(Collected data entries)
□ □ □ □ □ □ □

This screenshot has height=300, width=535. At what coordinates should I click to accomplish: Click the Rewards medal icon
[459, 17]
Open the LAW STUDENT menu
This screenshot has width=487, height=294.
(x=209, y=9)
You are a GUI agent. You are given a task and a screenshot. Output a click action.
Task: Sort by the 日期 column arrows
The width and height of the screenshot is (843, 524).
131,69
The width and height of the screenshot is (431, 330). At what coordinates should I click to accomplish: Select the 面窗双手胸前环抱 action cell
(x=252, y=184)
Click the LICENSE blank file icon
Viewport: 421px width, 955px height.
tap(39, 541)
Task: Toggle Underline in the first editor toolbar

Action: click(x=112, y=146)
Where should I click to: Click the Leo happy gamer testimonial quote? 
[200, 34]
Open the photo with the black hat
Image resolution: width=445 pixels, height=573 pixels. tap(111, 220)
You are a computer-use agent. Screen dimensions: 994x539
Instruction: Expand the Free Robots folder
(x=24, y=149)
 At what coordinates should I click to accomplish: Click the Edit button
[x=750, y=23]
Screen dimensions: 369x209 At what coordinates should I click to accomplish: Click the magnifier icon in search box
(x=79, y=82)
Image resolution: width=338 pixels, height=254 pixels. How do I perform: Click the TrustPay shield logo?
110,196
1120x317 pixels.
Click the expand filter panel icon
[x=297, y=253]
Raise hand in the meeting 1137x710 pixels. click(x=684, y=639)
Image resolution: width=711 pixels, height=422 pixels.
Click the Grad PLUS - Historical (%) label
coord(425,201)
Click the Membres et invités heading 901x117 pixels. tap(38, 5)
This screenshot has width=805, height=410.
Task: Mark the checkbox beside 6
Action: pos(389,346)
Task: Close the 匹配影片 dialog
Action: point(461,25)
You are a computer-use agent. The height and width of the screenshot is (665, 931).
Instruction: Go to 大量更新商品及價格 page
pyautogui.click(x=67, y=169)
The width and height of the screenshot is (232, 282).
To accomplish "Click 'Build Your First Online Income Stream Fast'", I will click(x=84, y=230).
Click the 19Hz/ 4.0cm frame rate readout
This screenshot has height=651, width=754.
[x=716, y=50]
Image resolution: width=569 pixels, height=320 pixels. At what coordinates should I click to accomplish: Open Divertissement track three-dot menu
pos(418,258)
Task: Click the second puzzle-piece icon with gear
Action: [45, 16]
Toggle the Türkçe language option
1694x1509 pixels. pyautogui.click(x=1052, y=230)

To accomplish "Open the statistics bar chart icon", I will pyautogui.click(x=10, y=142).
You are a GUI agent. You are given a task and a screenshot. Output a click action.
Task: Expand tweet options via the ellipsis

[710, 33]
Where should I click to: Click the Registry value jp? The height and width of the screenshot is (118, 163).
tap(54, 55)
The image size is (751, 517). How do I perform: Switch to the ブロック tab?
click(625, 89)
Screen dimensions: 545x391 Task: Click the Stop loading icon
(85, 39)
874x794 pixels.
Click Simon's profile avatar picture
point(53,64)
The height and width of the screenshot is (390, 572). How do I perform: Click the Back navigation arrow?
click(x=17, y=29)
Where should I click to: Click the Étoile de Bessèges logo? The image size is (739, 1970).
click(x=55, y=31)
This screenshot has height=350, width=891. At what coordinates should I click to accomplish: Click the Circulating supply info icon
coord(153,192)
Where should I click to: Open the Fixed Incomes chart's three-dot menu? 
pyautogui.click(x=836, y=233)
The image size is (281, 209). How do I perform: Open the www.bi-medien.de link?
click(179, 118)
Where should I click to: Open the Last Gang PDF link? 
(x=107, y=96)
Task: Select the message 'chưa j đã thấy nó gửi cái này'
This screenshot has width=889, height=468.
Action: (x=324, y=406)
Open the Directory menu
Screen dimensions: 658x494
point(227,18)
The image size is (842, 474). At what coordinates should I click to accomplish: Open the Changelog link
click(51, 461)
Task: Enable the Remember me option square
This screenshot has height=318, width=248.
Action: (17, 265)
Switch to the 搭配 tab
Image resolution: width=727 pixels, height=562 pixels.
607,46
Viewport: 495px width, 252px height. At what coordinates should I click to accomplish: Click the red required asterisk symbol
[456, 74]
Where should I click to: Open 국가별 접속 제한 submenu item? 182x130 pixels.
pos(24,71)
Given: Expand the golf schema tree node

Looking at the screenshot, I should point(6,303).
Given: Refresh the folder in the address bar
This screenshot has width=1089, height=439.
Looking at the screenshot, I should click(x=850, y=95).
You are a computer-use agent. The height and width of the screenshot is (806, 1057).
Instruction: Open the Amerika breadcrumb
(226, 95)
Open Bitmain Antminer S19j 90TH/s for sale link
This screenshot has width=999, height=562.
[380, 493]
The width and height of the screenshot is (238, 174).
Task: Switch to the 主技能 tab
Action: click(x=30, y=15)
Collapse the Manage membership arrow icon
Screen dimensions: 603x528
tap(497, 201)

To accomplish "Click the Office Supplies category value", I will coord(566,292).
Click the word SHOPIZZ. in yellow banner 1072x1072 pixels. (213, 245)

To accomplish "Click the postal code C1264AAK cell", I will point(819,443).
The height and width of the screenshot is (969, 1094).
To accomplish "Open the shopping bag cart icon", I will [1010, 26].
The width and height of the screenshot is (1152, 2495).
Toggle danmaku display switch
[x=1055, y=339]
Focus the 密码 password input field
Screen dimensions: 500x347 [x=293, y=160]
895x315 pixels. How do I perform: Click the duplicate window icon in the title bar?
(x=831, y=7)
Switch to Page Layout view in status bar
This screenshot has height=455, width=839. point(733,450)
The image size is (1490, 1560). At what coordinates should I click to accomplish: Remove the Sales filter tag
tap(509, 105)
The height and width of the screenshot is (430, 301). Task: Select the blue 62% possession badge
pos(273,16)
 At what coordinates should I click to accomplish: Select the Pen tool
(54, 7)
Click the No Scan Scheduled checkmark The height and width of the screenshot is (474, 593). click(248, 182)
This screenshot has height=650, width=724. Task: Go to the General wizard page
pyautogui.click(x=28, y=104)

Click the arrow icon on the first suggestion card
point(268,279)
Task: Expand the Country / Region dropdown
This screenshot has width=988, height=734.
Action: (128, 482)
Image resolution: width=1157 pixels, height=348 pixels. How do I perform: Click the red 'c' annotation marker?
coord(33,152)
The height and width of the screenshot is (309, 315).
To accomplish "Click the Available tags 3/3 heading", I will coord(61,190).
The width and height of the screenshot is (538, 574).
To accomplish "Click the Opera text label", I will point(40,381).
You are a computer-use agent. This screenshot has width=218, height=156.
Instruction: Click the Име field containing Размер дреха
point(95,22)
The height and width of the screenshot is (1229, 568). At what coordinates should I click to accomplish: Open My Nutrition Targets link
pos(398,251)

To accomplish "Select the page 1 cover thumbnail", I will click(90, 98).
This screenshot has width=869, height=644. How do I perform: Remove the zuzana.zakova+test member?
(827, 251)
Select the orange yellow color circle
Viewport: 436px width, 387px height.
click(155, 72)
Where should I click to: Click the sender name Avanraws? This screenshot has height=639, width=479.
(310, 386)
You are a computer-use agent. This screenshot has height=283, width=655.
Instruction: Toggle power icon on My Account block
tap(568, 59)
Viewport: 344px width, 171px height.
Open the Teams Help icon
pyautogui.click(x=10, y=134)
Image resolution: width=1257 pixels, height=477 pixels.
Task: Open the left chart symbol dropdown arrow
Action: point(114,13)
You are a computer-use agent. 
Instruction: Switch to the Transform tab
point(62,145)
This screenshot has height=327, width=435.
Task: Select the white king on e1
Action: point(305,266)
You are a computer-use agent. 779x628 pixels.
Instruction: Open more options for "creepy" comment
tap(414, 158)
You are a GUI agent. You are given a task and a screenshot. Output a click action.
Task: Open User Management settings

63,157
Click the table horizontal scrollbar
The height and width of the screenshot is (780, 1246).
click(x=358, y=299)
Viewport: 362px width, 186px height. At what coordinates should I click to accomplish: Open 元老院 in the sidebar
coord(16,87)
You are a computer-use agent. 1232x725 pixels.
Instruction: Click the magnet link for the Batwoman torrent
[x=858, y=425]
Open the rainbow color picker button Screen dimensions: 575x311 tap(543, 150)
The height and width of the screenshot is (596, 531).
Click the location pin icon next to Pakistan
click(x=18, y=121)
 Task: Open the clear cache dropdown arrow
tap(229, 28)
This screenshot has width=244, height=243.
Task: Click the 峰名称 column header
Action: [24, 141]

□ □ □ □ □ □ □

▸ **WORK TO BE COMPLETED**
Looking back over the data above, restate word for word the lines that begin at the line with "Click the arrow" and end at the line with "Viewport: 344px width, 171px height.", inclusive.

▸ **RESULT BELOW**
Click the arrow icon on the first suggestion card
point(268,279)
Task: Expand the Country / Region dropdown
This screenshot has width=988, height=734.
Action: (128, 482)
Image resolution: width=1157 pixels, height=348 pixels. How do I perform: Click the red 'c' annotation marker?
coord(33,152)
The height and width of the screenshot is (309, 315).
To accomplish "Click the Available tags 3/3 heading", I will coord(61,190).
The width and height of the screenshot is (538, 574).
To accomplish "Click the Opera text label", I will point(40,381).
You are a computer-use agent. This screenshot has width=218, height=156.
Instruction: Click the Име field containing Размер дреха
point(95,22)
The height and width of the screenshot is (1229, 568). At what coordinates should I click to accomplish: Open My Nutrition Targets link
pos(398,251)

To accomplish "Select the page 1 cover thumbnail", I will click(90, 98).
This screenshot has width=869, height=644. How do I perform: Remove the zuzana.zakova+test member?
(827, 251)
Select the orange yellow color circle
Viewport: 436px width, 387px height.
click(155, 72)
Where should I click to: Click the sender name Avanraws? This screenshot has height=639, width=479.
(310, 386)
You are a computer-use agent. This screenshot has height=283, width=655.
Instruction: Toggle power icon on My Account block
tap(568, 59)
Viewport: 344px width, 171px height.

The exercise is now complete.